● Exercise material
□ □ □

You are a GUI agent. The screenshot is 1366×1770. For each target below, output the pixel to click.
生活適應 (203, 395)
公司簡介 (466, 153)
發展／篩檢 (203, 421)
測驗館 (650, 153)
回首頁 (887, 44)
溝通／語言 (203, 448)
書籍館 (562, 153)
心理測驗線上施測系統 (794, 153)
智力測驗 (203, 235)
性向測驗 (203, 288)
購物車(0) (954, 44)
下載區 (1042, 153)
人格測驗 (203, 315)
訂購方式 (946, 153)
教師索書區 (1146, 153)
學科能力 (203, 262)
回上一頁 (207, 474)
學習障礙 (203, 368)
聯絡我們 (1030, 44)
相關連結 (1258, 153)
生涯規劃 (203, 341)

□ □ □

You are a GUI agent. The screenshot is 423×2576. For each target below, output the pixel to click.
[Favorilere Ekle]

□ □ □

● Exercise description
The stretch of entries above that starts with the line containing "心理測驗線上施測系統 (794, 153)" and goes on through the line containing "生涯規劃 (203, 341)" is to be transcribed exactly, and no other line is to be transcribed.

● Solution to the exercise
心理測驗線上施測系統 (794, 153)
智力測驗 (203, 235)
性向測驗 (203, 288)
購物車(0) (954, 44)
下載區 (1042, 153)
人格測驗 (203, 315)
訂購方式 (946, 153)
教師索書區 (1146, 153)
學科能力 (203, 262)
回上一頁 (207, 474)
學習障礙 (203, 368)
聯絡我們 (1030, 44)
相關連結 (1258, 153)
生涯規劃 (203, 341)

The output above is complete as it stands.